The task —
Search the entries below for the word "green" and copy each line that has it.
┌────────
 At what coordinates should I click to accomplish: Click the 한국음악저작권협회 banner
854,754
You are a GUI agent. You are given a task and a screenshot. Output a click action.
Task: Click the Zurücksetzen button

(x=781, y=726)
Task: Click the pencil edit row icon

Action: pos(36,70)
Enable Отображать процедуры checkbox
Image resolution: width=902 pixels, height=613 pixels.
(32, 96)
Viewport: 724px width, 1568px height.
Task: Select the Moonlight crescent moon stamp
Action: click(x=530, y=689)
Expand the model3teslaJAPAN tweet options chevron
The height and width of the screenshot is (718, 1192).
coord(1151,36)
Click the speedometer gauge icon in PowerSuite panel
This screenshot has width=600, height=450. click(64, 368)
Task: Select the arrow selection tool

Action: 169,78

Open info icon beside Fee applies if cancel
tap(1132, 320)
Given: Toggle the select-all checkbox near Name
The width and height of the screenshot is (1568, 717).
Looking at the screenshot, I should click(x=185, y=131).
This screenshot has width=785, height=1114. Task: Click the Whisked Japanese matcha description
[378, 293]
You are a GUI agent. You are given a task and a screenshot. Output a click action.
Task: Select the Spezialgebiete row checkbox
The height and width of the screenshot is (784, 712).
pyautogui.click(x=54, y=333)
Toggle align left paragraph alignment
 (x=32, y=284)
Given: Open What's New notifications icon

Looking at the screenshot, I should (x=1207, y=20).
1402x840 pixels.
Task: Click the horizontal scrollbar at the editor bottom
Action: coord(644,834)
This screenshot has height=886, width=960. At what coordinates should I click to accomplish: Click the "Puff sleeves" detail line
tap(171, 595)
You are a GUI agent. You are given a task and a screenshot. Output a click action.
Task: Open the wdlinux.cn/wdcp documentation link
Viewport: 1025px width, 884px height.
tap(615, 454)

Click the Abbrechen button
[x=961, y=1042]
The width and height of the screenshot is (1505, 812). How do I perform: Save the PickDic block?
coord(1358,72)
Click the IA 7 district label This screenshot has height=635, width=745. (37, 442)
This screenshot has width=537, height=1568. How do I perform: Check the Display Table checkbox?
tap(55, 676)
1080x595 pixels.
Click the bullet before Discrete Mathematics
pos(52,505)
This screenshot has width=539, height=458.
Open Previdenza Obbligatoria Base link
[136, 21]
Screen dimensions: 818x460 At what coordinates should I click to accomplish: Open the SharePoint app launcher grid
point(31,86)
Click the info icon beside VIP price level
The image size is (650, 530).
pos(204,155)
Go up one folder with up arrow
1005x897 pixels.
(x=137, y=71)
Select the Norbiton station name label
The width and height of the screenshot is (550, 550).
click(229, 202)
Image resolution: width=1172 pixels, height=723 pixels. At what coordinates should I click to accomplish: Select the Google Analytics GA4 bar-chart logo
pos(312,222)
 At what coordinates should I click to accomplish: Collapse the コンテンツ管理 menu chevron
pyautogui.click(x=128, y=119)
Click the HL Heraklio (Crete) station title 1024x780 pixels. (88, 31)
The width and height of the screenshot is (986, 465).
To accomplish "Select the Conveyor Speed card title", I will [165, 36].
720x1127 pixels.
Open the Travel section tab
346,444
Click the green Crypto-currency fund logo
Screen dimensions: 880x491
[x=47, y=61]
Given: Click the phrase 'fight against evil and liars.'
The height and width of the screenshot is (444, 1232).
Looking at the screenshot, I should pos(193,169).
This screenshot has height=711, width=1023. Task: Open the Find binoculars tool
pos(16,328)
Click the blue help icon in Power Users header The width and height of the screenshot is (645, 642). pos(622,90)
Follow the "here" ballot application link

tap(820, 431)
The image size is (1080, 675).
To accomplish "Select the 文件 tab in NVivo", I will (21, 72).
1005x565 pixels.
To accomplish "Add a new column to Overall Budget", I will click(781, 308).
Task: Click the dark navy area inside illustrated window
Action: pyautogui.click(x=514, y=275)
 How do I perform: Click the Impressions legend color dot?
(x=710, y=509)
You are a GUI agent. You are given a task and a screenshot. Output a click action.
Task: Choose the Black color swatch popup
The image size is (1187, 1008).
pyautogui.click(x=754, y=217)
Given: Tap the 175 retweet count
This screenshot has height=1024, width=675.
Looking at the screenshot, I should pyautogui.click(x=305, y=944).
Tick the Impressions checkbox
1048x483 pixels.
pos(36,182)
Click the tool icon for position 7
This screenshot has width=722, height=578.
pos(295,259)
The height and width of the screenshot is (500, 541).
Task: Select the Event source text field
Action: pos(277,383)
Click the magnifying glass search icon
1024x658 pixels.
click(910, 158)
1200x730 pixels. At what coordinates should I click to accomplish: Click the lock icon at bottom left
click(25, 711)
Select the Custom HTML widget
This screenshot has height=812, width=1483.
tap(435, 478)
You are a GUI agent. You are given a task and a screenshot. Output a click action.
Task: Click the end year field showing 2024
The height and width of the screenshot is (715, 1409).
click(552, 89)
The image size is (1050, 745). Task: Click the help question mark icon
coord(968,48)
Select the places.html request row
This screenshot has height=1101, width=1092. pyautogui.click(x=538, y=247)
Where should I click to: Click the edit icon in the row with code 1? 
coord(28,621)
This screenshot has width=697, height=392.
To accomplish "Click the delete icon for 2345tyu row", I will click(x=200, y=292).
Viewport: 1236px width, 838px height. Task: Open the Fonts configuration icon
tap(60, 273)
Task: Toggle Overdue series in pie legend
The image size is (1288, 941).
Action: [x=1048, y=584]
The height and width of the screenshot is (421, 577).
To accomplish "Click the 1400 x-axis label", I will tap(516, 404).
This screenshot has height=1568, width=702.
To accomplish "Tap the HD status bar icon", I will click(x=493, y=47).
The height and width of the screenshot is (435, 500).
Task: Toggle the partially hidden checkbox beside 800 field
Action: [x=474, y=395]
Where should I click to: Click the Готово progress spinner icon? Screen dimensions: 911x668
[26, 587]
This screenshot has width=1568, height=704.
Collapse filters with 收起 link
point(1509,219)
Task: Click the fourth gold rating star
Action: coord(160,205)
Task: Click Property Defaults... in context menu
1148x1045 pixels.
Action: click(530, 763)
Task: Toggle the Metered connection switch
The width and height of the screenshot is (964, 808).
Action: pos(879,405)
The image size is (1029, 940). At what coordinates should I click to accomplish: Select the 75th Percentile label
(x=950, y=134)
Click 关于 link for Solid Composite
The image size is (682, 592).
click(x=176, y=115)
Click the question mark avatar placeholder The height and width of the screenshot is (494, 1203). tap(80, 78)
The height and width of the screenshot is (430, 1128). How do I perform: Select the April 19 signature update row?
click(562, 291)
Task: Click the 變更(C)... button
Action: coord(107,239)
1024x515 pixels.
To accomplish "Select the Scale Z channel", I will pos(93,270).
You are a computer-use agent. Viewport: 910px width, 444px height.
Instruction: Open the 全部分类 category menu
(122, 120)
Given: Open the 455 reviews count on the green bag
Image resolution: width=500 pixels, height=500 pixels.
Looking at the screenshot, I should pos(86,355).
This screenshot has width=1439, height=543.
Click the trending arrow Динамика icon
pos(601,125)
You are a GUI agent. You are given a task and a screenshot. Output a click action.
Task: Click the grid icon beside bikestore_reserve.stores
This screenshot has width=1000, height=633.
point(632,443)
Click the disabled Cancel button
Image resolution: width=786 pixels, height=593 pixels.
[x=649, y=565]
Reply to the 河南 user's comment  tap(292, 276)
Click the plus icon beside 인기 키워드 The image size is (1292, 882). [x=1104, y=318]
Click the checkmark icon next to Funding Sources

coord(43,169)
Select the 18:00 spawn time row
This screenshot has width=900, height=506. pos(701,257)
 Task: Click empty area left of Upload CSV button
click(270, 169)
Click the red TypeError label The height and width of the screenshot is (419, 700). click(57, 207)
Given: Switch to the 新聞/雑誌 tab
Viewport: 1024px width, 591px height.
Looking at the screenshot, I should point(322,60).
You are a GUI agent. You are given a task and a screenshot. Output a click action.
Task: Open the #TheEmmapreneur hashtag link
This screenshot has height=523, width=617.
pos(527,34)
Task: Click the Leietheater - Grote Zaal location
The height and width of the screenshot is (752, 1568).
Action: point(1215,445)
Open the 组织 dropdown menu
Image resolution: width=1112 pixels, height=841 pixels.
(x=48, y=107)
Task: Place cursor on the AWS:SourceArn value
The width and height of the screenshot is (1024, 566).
└────────
Expected output —
Click the green Crypto-currency fund logo
Given: Open the 455 reviews count on the green bag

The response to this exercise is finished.